● **Passage for review**:

◇ ◇ ◇ ◇ ◇ ◇ ◇

When you’re up-to-the-minute on what’s happening in the world it’s easy to think you know things. Every day we’re getting tweets from warzones, pictures from the “global south” and an endless stream of English-language opinions on Latin America or the Far East. It would take a long time travelling, though, to get a foothold on any of these places for real.
For three months, I’m hoping to get away from the news feeds and the academic ideas and start carving out my own foothold—in Ghana.
Three months is not a long time and Ghana is a big place. I’ll be in the north-west region of Jirapa, where Voluntary Service Overseas is working with a local NGO to get more kids in full-time education. This is going to be the first of many small steps towards that aim of actually knowing something about the world, not just “seeing” or reading about it; my first time travelling with a purpose.
So this is a starting point. Rather than learning a lot about the country, let alone Africa or the rest of the world, I’m hoping to just make connections and work with some new people towards some new goals. That’s the plan, anyway.
When expectations are shaped by someone else’s experience, they’ll never completely measure up to your reality.
Two years ago I was getting ready for my first extended stay away from home—a short train ride down from the north of England to university in the south—and I was asking a friend’s older sister how she had found it.
“It’s amazing, you’ll love it.” Just what everyone else had said – it had to be true.
“You’ll hang out here and here, and everyone hates the people who live there.” I hastily took notes-to-self.
“Oh, and don’t forget to take one of these.” Not something I saw myself needing, but if it’s what they do in the south...

◇ ◇ ◇ ◇ ◇ ◇ ◇

● **Dataset content**:
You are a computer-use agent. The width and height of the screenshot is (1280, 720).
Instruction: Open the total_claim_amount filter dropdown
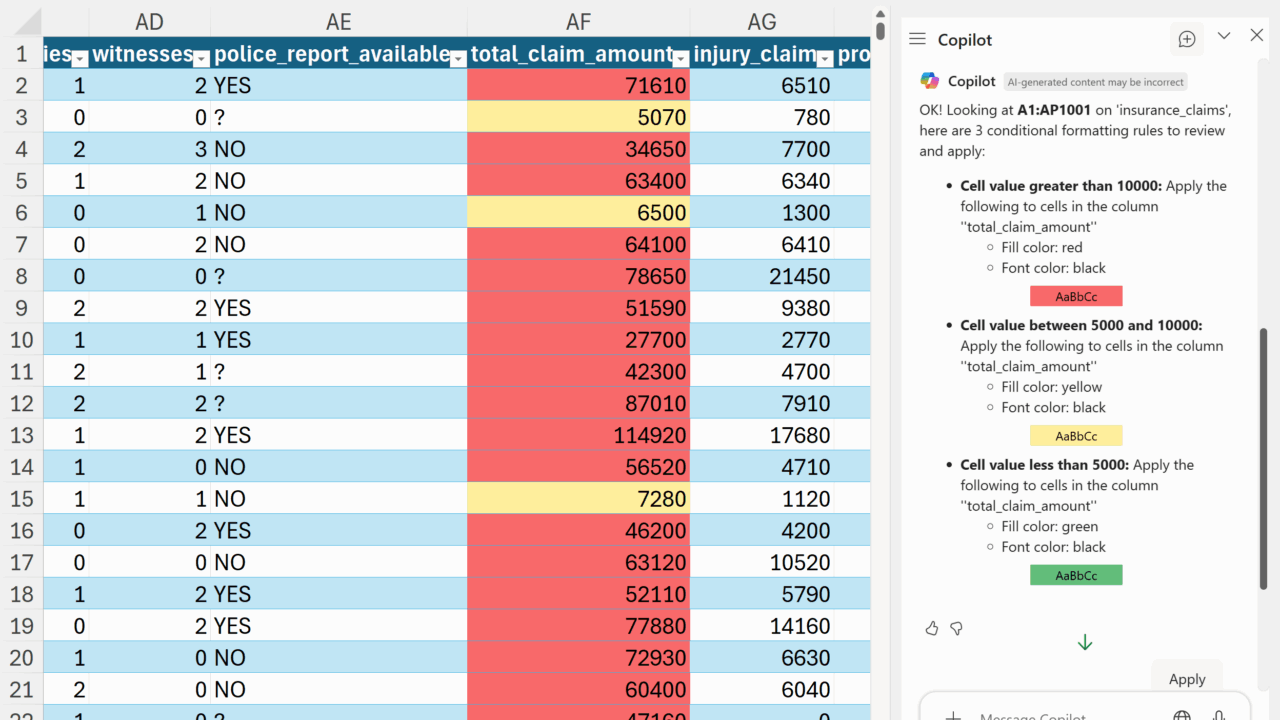tap(680, 58)
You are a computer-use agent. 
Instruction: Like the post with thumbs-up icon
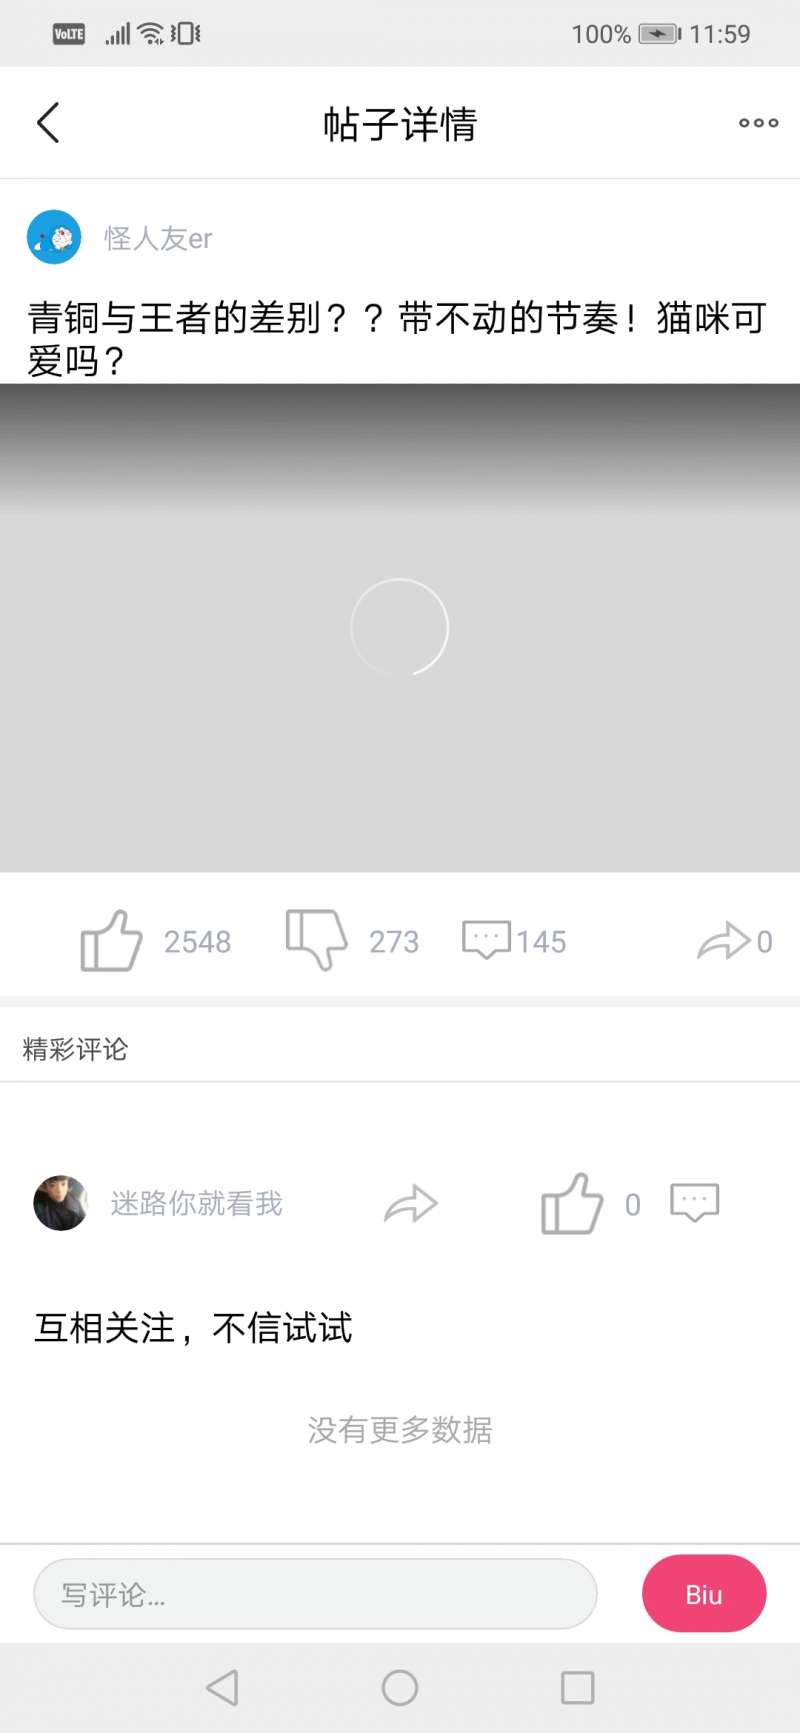(x=111, y=941)
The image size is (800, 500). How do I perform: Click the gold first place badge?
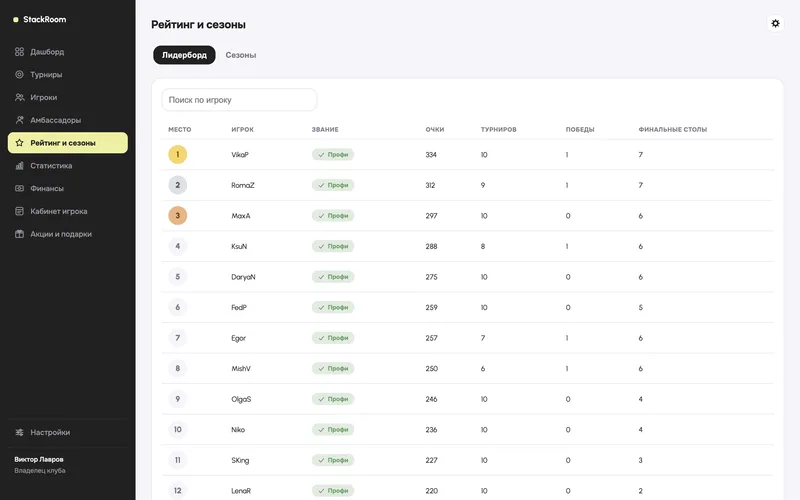point(178,155)
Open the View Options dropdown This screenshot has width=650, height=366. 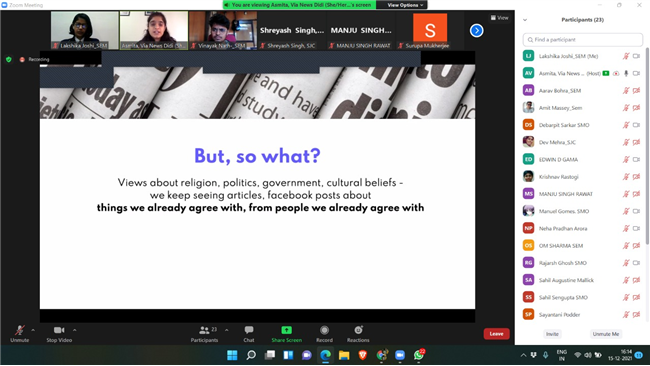tap(405, 5)

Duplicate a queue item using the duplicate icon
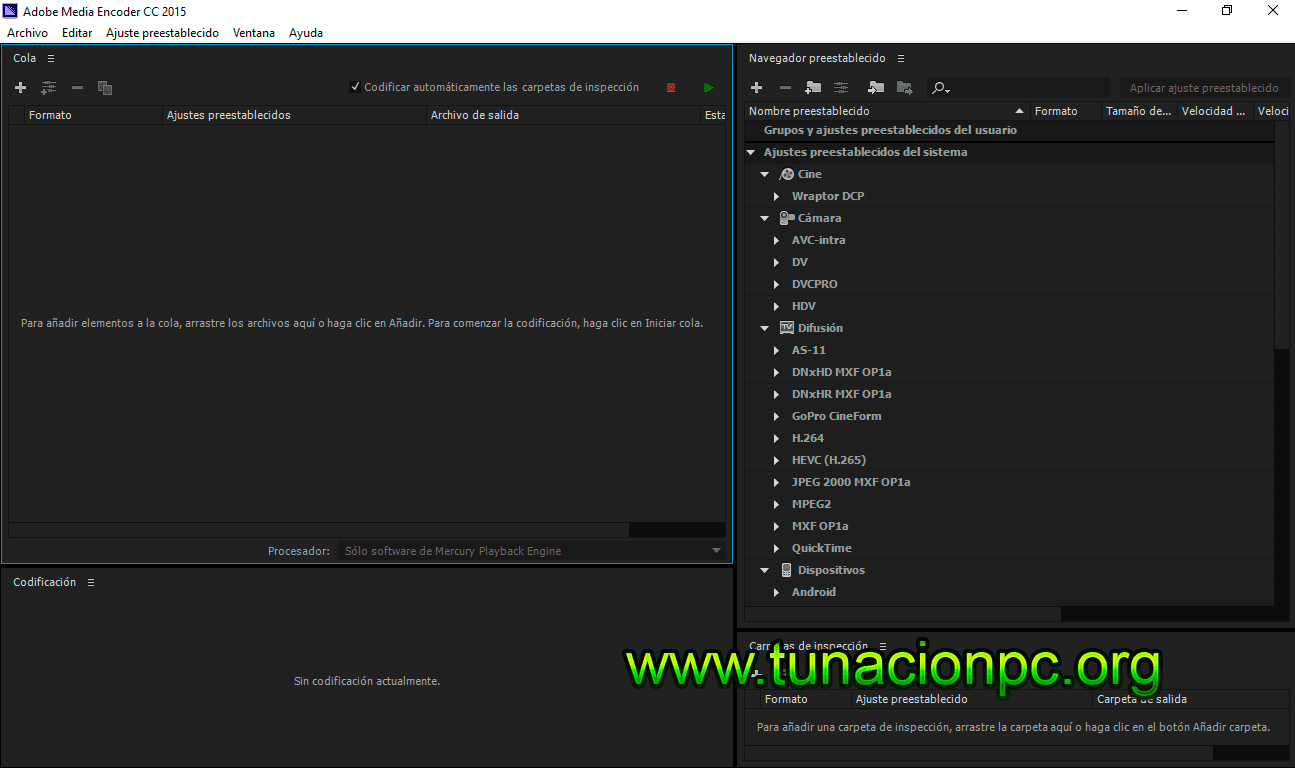tap(105, 87)
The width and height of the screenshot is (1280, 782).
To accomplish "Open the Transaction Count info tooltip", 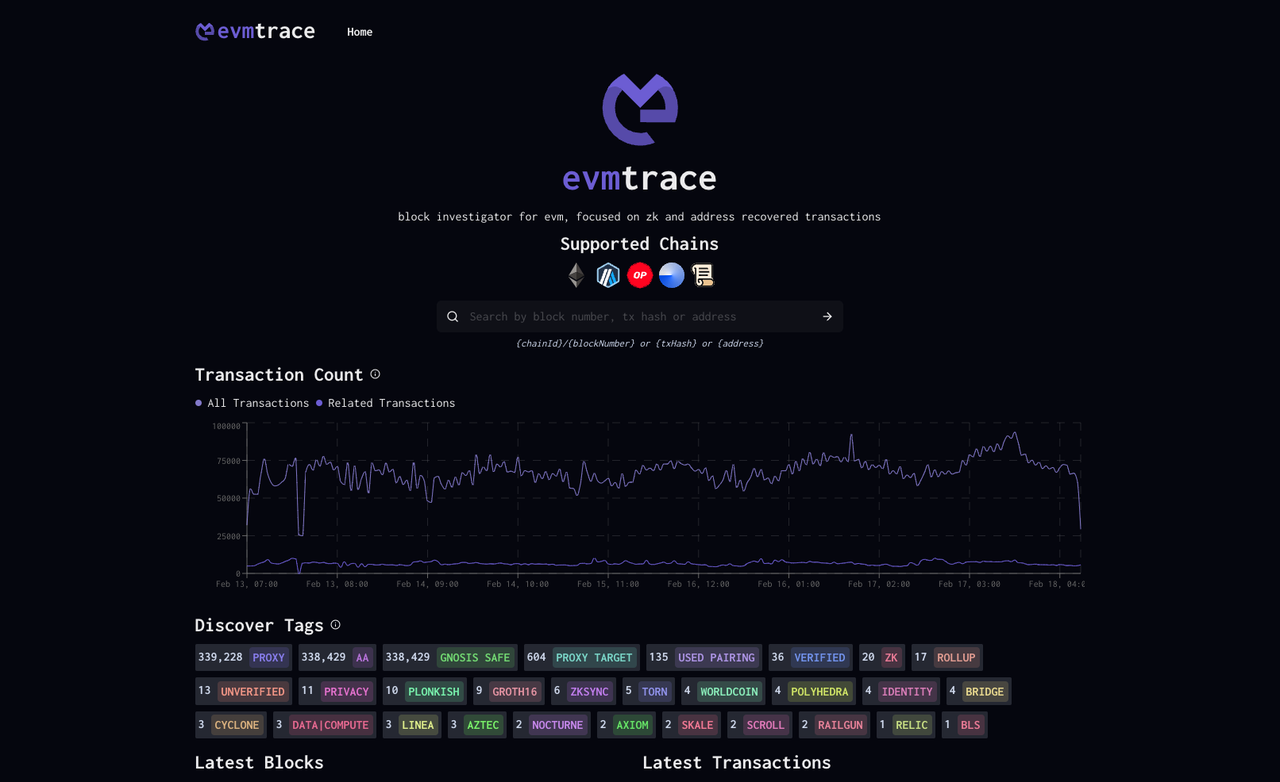I will click(x=375, y=373).
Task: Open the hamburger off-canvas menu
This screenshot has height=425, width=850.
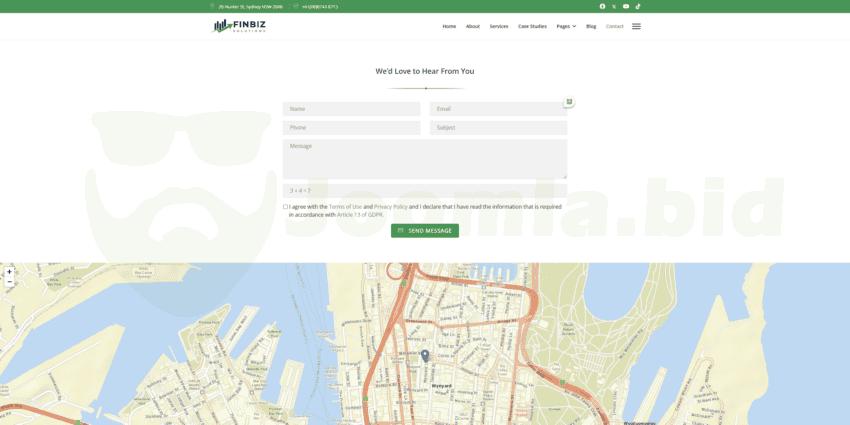Action: [x=636, y=26]
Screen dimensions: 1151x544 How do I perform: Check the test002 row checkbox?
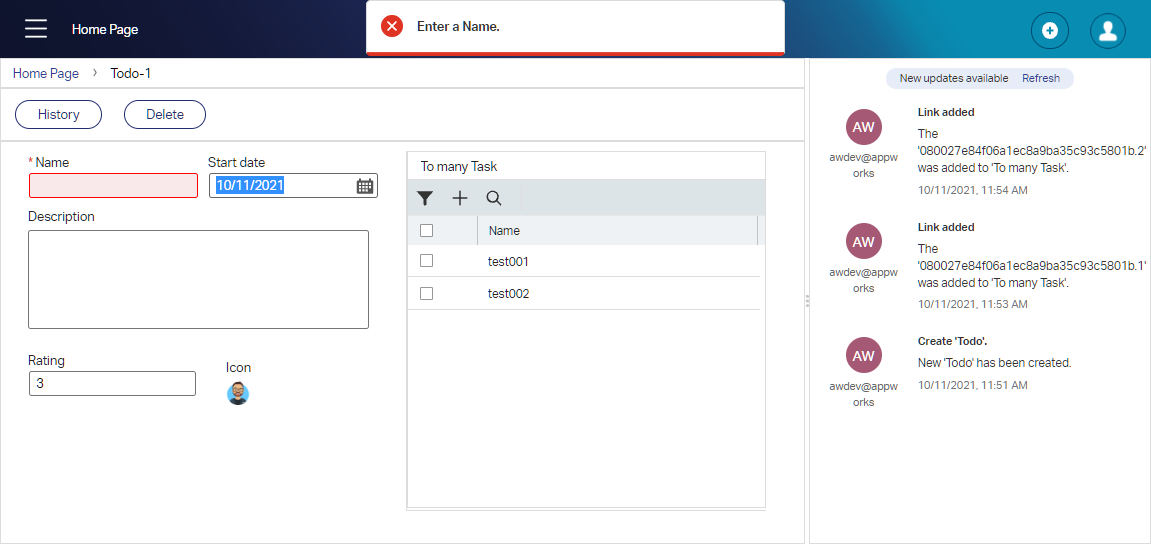pyautogui.click(x=427, y=294)
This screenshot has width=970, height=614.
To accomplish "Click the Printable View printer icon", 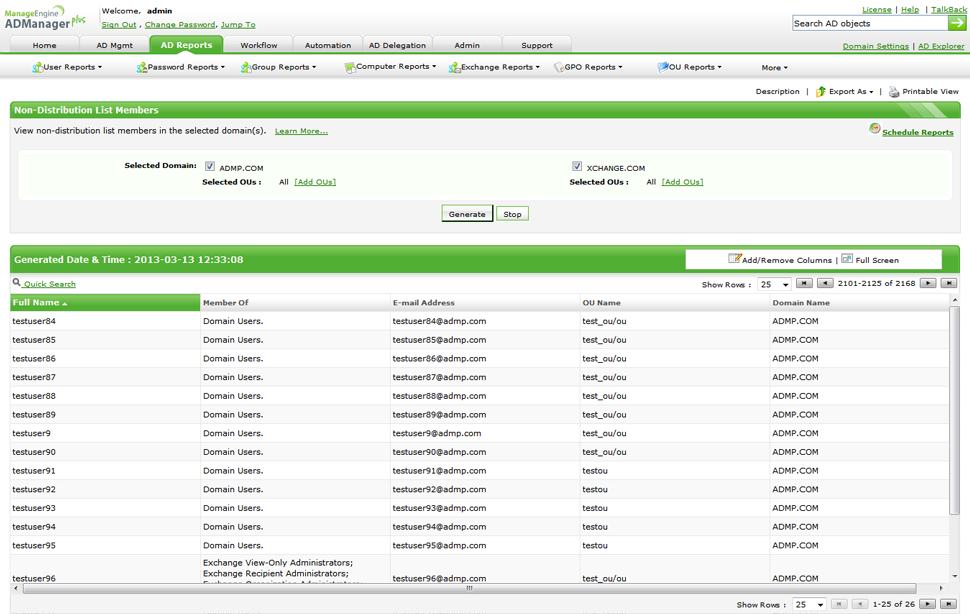I will [894, 92].
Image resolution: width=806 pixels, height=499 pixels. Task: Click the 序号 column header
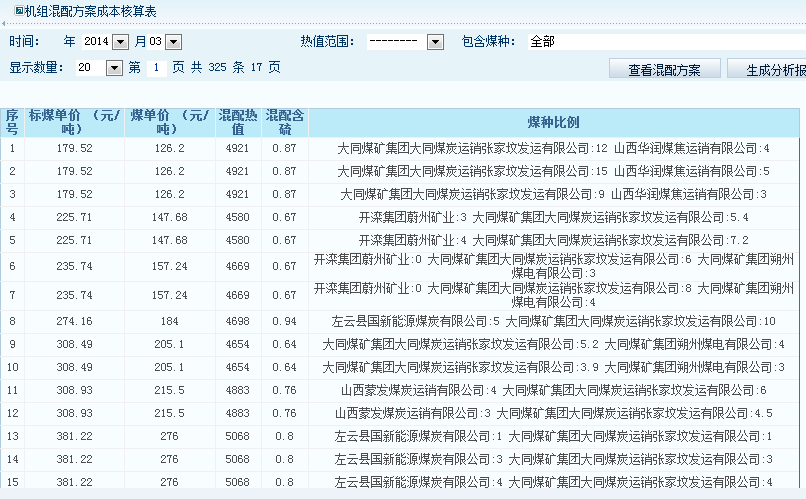tap(12, 122)
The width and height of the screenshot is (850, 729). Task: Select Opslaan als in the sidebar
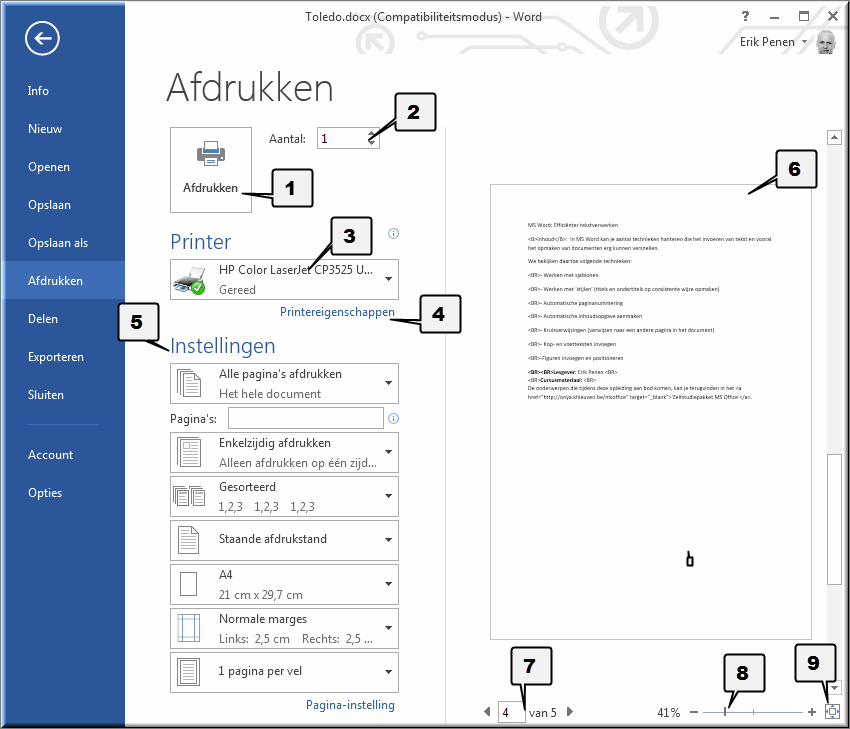coord(58,243)
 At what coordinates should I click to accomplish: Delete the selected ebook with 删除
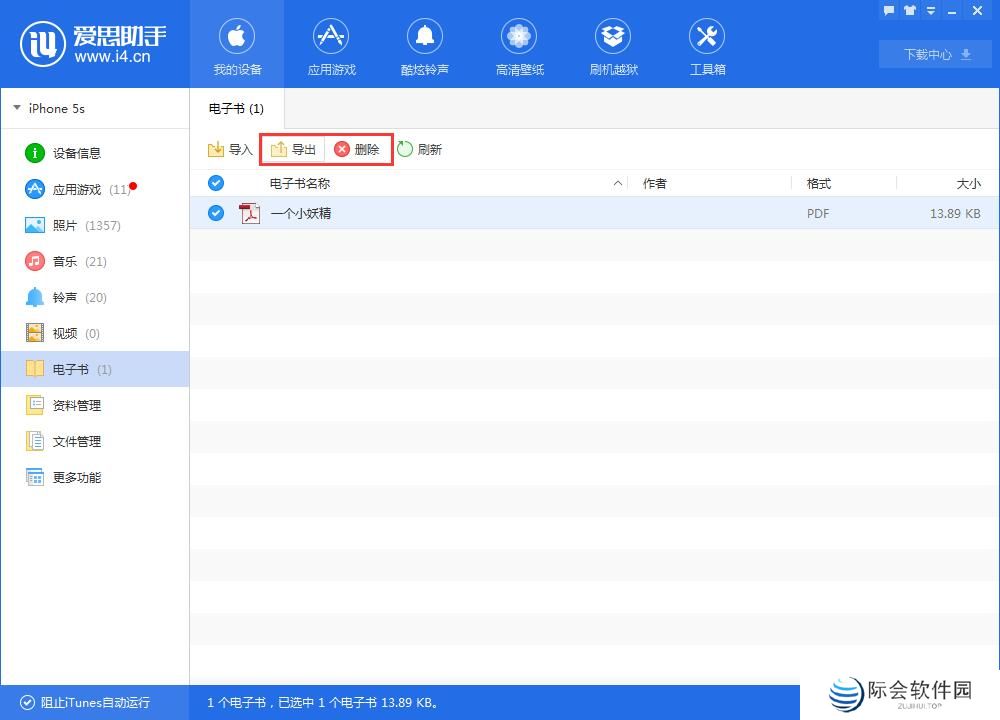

◇ ◇ ◇ ◇ ◇ ◇ ◇

● **Questions**:
a: For the text about going to Ghana, decide whether each statement agrees with it: (i) The writer plans to spend three months in Ghana. (ii) The writer will be based in the south of Ghana. (iii) The writer's first extended stay away from home was at a university in the north of England. Answer yes or no for each and quote the words of the text that decide it.
b: Set down, word for word, the stretch of the text about going to Ghana from "So this is a" through "to be true.".

● **Activity answers**:
a:
(i) Yes: "For three months, I’m hoping to get away from the news feeds and the academic ideas and start carving out my own foothold—in Ghana."
(ii) No: "I’ll be in the north-west region of Jirapa"
(iii) No: "a short train ride down from the north of England to university in the south"

b:
So this is a starting point. Rather than learning a lot about the country, let alone Africa or the rest of the world, I’m hoping to just make connections and work with some new people towards some new goals. That’s the plan, anyway.
When expectations are shaped by someone else’s experience, they’ll never completely measure up to your reality.
Two years ago I was getting ready for my first extended stay away from home—a short train ride down from the north of England to university in the south—and I was asking a friend’s older sister how she had found it.
“It’s amazing, you’ll love it.” Just what everyone else had said – it had to be true.